Tanker Fake Authentication reduces the friction when starting new projects, by delaying the integration of Tanker Identity in your application server.
| Package | Version |
|---|---|
| @tanker/identity |  |
| @tanker/verification-ui |  |
| @tanker/fake-authentication |  |
Tanker FileKit
Tanker FileKit is an end-to-end encrypted file storage service for apps.
Tanker FileKit transfers and stores files in the cloud. The files are encrypted in the browser before being uploaded, and can only be downloaded by the owner and recipients, completely transparently.
It wraps Tanker Core and Tanker VerificationUI in a single easy-to-use to use package.
This is a simple example using FileKit:
import FileKit from '@tanker/filekit';
const fileKit = new FileKit({ appId });
// Retrieve the tanker identities from your server (or use FakeAuthentication, see below)

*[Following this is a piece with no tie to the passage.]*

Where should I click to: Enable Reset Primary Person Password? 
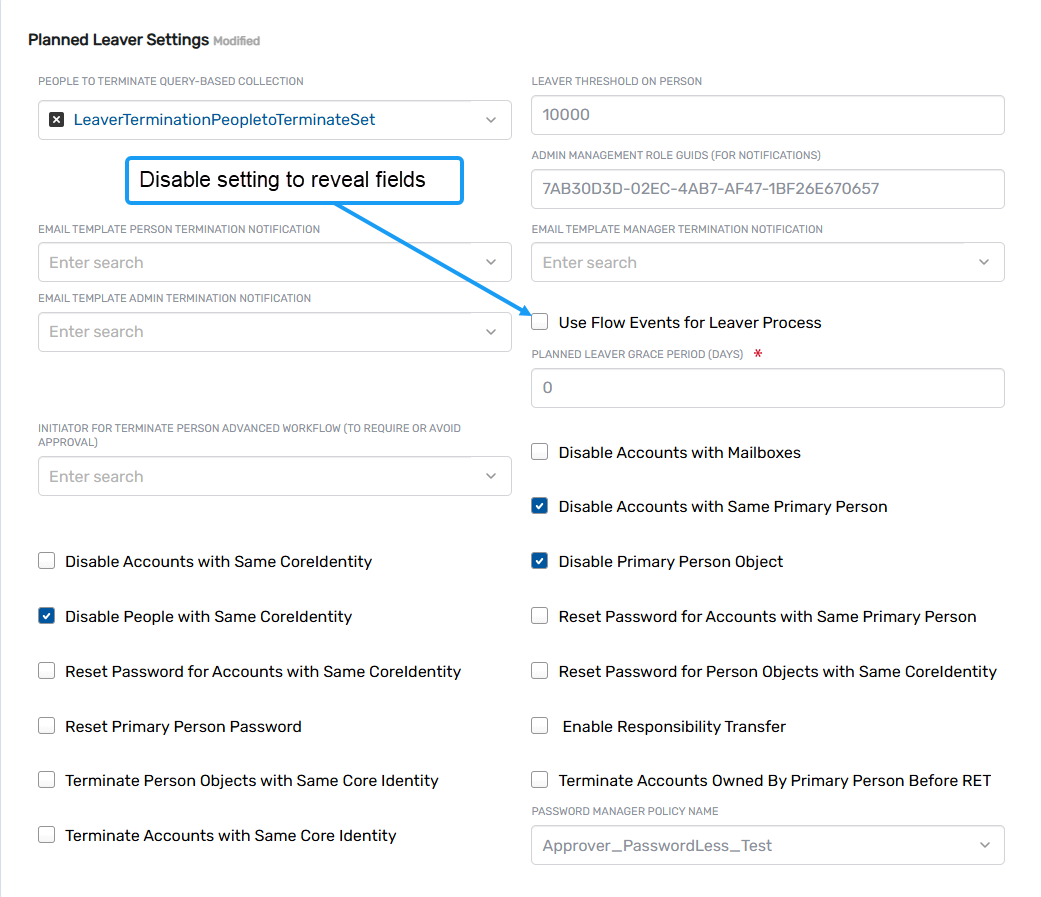tap(46, 726)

const email = 'alice@example.com';
const tankerIdentity = await yourServer.authenticate(email);
// Start a FileKit session:
// * a verification UI will be automatically displayed if needed
// * when start() resolves, the FileKit session is ready
await fileKit.start(email, { identity: tankerIdentity });
// Encrypt the clear file locally and upload it to the cloud:
const fileId = await fileKit.upload(file, { shareWithUsers, shareWithGroups });
// Download, decrypt, and save a file to disk
await fileKit.downloadToDisk(fileId);
// Download, decrypt, and get a File object
const file = await fileKit.download(fileId);
| Package | Version |
|---|---|
| @tanker/filekit |  |
Browser support
The Tanker JavaScript SDKs support the following platforms:
- Chrome, Firefox, Safari, Microsoft Edge, and Internet Explorer 11
- Node.js 8+
The Tanker JavaScript SDKs are constantly tested with all of the supported browsers via unit and functional tests.
We use BrowserStack to automate testing on many browser & OS combinations.
Other platforms
Tanker is also available for your mobile applications: use our open-source iOS and Android SDKs.
Contributing
We welcome feedback, bug reports, and bug fixes in the form of pull requests.
To build the JavaScript SDKs yourself, please follow the steps below.
Prerequisites
Install Yarn version 1.0 or greater.
Use this command to check the Yarn version installed on your system:
yarn -v
Install dependencies
Clone this repository:
git clone https://github.com/TankerHQ/sdk-js.git
Install dependencies:
cd sdk-js && yarn
Test and lint
Our codebase uses the following ES6 features: async / await, import / export, and classes with flow for type-checking and with eslint for linting.
To check that the code is correct and to launch the tests in Node.js, use:
yarn proof
Submit your pull request
Before submitting your pull request, please make sure that your changes pass the linters and that all the tests pass on your local machine.
For non-trivial changes, we highly recommend including extra tests.
When you’re ready, submit your pull request, targeting the master branch of this repository.
License
The Tanker JavaScript SDK is licensed under the Apache License, version 2.0.